= Thomas Campbell Foster =

Thomas Campbell Foster (1813 - 1 July 1882) was an English barrister and writer on law, shorthand and Ireland. His notable cases included leading the defence of Mary Ann Cotton in 1873 and the prosecution of Charles Peace at Leeds Assizes in 1879.

==Life==
Born in Leeds to John Foster, he was called to the bar at Middle Temple in 1846 and practised on the northern circuit of England, before moving to the north-eastern one after the circuits were sub-divided. He stood as a candidate for Sheffield constituency in 1865 as a "determined personal opponent" of John Arthur Roebuck (one of its two existing MPs) but coming last out of four. He was appointed revising barrister for the boroughs of the West Riding in 1868, a post he held for seven years until his appointments as bencher of Middle Temple and Queen's Counsel. In 1874 he was made recorder of Warwick. He died at Orsett Terrace, Hyde Park after a long illness of the glands which had led him to retire from his circuit duties.

==Works==
- Plain Instructions for the Attainment of an Improved, Complete, and Practical System of Shorthand, 1838.
- Letters on the Condition of the People of Ireland.
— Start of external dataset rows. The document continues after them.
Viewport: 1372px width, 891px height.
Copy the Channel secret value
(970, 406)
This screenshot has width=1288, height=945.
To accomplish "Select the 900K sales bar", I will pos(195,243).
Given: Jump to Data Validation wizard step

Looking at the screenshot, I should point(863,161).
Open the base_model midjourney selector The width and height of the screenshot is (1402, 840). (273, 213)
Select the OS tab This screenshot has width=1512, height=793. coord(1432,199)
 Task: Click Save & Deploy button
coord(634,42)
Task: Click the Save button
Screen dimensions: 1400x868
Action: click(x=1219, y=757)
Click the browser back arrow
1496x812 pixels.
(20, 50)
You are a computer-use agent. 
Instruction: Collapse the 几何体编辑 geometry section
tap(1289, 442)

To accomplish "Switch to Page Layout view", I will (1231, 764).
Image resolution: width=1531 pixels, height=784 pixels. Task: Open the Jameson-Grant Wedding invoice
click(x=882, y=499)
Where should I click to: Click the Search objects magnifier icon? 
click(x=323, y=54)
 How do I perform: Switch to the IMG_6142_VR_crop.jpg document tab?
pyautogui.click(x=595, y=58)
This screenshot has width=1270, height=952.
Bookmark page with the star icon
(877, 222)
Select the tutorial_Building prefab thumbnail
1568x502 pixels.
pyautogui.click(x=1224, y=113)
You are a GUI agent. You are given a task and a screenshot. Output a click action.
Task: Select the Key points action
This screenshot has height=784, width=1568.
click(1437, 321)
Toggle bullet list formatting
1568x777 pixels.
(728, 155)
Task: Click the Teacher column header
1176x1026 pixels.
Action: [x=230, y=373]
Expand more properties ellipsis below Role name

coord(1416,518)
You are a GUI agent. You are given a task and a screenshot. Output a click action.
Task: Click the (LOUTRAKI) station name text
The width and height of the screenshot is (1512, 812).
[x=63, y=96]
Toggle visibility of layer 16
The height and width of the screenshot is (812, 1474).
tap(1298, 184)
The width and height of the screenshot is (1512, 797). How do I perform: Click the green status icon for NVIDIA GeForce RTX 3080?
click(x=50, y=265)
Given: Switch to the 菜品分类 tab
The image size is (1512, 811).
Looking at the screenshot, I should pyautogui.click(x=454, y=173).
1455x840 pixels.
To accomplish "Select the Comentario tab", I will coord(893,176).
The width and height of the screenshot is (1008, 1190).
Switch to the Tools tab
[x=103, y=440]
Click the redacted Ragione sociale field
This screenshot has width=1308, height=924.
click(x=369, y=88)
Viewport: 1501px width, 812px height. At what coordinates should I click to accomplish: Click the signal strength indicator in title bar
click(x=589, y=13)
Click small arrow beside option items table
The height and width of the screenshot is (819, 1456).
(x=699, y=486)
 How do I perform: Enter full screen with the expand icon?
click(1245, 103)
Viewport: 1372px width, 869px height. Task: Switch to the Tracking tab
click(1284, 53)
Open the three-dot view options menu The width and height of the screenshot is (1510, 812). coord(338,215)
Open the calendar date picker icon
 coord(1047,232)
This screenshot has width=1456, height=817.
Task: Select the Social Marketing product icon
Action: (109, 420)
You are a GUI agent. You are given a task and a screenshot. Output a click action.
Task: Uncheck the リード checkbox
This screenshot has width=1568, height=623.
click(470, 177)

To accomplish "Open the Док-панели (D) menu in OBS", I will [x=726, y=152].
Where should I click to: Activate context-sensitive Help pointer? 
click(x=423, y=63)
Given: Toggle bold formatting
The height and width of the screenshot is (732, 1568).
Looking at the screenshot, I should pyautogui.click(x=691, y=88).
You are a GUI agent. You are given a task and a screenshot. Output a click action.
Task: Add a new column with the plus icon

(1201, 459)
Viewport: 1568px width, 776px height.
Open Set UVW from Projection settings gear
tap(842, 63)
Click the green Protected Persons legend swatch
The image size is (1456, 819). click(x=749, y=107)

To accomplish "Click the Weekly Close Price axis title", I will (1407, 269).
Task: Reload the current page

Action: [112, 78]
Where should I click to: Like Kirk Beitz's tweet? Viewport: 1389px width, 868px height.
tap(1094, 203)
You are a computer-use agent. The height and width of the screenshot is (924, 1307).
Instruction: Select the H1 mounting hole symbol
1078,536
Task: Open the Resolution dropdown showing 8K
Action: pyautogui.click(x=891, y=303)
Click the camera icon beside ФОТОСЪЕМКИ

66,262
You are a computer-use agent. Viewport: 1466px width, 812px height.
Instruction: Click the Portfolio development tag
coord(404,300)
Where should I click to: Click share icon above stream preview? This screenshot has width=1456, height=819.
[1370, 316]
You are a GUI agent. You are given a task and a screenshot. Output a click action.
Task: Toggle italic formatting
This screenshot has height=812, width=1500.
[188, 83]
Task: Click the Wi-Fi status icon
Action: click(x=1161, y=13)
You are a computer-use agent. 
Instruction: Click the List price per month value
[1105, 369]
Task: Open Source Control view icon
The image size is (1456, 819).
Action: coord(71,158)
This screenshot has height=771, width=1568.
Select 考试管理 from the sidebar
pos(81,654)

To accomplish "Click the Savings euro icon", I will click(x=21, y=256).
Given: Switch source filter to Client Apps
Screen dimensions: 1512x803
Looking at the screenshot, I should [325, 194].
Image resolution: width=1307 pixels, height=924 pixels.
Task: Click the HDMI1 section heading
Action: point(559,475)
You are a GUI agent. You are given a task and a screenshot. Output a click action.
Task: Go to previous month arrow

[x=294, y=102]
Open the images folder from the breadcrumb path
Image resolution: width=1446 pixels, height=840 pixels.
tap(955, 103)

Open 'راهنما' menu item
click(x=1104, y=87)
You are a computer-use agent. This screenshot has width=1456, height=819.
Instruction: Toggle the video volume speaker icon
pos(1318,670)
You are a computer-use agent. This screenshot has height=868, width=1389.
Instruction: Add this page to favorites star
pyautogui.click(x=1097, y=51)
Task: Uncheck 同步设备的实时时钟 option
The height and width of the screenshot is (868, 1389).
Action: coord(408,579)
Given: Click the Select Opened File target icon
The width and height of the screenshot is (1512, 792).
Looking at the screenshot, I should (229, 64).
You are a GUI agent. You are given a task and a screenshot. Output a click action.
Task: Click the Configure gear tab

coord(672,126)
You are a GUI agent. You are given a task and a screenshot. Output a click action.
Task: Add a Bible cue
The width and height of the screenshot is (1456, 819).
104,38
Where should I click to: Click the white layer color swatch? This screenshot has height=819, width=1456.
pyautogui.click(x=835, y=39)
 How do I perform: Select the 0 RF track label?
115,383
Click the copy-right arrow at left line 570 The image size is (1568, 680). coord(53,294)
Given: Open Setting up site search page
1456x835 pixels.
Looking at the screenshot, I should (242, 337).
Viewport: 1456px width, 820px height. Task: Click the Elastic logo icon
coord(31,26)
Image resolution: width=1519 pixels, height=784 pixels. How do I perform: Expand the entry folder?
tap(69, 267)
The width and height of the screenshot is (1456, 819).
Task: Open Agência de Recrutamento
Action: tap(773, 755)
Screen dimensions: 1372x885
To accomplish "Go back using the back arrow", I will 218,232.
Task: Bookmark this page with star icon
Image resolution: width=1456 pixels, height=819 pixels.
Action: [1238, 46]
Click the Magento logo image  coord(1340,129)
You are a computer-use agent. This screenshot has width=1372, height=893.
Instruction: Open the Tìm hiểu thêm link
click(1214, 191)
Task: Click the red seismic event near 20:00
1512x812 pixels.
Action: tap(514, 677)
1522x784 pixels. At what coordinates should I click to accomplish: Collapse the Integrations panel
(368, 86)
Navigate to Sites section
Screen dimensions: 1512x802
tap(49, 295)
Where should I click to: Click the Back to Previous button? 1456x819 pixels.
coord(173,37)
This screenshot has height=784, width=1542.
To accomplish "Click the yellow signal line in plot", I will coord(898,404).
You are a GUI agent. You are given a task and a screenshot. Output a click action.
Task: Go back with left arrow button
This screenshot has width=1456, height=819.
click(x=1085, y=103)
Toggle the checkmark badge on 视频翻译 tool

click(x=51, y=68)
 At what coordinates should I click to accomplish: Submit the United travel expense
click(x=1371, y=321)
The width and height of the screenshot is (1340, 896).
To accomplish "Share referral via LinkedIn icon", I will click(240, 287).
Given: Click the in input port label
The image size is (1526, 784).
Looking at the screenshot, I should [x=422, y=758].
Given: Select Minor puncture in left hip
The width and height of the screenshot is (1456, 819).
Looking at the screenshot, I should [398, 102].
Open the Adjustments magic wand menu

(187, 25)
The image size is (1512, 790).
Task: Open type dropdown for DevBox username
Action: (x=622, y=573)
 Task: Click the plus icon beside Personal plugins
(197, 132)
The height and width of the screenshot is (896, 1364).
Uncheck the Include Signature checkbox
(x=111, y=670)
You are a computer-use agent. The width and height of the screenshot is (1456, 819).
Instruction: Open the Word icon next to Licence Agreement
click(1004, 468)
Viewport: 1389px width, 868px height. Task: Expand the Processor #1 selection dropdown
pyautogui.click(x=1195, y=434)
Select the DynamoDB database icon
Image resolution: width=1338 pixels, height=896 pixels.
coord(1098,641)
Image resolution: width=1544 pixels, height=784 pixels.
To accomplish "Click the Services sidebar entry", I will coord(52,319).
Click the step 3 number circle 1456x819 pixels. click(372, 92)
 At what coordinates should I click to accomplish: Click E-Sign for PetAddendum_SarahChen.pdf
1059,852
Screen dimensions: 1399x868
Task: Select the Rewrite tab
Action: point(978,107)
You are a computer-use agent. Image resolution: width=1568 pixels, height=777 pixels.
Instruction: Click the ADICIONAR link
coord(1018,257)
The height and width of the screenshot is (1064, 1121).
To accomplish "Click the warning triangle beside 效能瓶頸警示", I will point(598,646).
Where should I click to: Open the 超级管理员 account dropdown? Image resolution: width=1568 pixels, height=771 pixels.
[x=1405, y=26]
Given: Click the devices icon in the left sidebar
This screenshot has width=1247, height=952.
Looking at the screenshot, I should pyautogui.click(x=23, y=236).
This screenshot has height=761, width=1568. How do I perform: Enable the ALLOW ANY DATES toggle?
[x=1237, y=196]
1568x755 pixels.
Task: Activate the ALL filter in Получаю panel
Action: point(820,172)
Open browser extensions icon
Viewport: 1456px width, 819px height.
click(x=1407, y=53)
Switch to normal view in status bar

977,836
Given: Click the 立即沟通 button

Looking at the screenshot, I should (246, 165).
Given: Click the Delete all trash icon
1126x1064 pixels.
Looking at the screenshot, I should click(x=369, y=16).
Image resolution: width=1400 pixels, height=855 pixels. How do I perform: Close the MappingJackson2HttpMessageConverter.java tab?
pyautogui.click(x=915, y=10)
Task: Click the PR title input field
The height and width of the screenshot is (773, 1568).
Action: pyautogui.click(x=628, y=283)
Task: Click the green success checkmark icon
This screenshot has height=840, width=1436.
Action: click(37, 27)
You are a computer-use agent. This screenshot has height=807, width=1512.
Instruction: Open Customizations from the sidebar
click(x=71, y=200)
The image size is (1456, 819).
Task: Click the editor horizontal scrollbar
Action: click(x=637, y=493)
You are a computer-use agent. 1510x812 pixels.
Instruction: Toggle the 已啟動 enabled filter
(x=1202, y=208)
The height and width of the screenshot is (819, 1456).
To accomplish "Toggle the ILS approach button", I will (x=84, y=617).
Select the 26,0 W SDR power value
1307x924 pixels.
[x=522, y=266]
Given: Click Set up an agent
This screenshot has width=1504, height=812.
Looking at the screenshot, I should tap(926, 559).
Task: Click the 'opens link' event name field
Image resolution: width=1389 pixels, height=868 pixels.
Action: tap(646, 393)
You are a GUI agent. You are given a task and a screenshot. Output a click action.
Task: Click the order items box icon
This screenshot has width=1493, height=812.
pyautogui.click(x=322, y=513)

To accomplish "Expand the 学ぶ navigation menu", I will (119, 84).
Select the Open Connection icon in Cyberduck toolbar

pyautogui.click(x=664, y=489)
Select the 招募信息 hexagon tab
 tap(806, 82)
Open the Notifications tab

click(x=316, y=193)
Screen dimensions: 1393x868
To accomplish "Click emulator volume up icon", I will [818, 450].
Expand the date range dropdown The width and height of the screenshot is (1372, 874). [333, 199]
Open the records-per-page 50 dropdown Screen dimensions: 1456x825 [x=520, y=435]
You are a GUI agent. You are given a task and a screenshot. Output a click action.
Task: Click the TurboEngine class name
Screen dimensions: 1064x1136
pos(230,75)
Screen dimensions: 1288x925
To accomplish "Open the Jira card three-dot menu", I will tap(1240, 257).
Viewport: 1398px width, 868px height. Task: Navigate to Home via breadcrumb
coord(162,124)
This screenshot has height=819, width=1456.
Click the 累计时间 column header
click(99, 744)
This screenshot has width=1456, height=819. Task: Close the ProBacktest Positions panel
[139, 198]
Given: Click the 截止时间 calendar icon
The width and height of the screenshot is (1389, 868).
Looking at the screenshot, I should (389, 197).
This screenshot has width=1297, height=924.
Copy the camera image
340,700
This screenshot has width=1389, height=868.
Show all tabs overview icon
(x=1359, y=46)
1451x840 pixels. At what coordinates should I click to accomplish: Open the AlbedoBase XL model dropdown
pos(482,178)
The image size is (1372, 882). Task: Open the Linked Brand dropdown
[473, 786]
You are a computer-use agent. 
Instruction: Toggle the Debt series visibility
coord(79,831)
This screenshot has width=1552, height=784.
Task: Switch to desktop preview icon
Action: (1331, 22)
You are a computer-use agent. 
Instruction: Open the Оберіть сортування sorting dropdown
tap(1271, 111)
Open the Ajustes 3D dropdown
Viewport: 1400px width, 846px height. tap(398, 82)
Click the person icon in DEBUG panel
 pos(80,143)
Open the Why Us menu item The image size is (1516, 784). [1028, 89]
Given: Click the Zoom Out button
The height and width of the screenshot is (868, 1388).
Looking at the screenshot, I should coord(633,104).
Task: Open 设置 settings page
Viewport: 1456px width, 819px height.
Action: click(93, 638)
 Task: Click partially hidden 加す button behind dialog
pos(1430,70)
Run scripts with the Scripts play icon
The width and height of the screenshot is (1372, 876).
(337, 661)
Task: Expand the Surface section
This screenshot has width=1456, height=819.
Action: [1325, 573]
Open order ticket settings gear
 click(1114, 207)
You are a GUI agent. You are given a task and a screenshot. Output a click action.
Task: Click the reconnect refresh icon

Reprinted, with additions, from the “Times,” 1846
- A Review of the Law relating to Marriages within the Prohibited Degrees of Affinity, and of the Canons and Social Considerations by which that Law is supposed to be Justified, 1847
- A Treatise on the Writ of Scire Facias, 1851
- Reports of Cases decided at Nisi Prius and at the Crown Side on Circuit, and Select Decisions at Chambers (with N. F. Finlason), 1858–1867.